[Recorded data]
□ □ □

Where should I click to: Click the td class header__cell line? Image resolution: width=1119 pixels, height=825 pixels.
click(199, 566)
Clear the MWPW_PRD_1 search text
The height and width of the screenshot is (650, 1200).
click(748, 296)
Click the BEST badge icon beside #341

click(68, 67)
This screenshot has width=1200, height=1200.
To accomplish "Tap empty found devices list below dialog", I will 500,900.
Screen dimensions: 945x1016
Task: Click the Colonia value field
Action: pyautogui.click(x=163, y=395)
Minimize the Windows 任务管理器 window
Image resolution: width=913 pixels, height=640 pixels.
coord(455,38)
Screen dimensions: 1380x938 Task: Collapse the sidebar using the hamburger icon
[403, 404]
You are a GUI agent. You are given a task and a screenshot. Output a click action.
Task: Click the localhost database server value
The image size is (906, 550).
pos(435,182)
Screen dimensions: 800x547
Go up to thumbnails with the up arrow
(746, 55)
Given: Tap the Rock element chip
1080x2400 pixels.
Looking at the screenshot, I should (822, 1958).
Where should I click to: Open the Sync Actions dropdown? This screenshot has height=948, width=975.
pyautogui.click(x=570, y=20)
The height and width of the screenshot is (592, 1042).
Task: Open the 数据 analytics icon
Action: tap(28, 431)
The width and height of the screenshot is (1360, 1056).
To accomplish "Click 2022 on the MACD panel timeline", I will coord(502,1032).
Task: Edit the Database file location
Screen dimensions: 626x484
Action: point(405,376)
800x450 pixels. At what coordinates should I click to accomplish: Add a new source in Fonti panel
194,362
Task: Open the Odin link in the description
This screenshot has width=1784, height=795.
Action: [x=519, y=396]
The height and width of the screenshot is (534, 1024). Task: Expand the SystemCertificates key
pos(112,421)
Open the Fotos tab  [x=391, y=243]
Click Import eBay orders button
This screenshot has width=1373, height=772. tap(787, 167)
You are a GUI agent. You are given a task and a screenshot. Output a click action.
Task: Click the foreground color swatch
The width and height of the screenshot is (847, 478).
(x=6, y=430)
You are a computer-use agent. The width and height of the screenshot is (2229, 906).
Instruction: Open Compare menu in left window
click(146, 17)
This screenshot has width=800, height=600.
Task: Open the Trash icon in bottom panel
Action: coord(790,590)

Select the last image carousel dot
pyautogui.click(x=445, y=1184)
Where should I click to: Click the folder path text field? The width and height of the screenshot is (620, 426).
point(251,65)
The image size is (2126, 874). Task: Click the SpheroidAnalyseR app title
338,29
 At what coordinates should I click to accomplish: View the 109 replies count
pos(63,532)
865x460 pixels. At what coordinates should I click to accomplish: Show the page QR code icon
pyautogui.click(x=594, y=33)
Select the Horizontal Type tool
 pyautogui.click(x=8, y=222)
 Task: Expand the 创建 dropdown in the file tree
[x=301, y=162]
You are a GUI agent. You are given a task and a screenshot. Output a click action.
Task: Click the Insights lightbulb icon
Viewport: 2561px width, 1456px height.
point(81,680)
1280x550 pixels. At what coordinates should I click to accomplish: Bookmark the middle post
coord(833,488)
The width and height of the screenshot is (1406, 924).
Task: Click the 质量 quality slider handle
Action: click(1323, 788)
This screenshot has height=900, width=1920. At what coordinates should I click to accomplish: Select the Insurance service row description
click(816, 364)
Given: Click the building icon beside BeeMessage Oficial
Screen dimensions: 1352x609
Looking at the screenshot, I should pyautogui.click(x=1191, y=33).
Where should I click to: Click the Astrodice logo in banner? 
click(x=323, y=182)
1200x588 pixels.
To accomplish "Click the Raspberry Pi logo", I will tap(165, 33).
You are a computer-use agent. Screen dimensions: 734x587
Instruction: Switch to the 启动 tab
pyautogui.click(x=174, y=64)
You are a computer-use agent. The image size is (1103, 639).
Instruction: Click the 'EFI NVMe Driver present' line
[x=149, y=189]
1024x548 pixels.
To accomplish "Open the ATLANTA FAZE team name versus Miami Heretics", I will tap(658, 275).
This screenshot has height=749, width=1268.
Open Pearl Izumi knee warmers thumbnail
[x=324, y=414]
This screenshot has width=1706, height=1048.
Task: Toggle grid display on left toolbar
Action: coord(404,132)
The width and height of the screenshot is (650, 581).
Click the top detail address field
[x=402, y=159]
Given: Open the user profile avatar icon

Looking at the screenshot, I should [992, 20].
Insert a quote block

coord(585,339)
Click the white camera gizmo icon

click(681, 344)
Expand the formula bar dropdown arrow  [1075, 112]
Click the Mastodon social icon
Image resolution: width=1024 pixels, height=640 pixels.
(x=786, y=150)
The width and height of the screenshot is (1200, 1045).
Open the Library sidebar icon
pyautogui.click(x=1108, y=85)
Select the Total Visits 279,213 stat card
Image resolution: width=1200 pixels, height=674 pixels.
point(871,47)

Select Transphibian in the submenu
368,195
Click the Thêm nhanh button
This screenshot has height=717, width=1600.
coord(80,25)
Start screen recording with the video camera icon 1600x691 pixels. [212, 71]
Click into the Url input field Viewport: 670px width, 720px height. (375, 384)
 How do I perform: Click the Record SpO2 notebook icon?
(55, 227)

□ □ □

_GOAL OF THE EXERCISE_: All that is needed is the exact run of lines above from the line containing "Open Pearl Izumi knee warmers thumbnail" through the line containing "The width and height of the screenshot is (1200, 1045).", both of them included.

_ANSWER TO THIS EXERCISE_:
Open Pearl Izumi knee warmers thumbnail
[x=324, y=414]
This screenshot has width=1706, height=1048.
Task: Toggle grid display on left toolbar
Action: coord(404,132)
The width and height of the screenshot is (650, 581).
Click the top detail address field
[x=402, y=159]
Given: Open the user profile avatar icon

Looking at the screenshot, I should [992, 20].
Insert a quote block

coord(585,339)
Click the white camera gizmo icon

click(681, 344)
Expand the formula bar dropdown arrow  [1075, 112]
Click the Mastodon social icon
Image resolution: width=1024 pixels, height=640 pixels.
(x=786, y=150)
The width and height of the screenshot is (1200, 1045).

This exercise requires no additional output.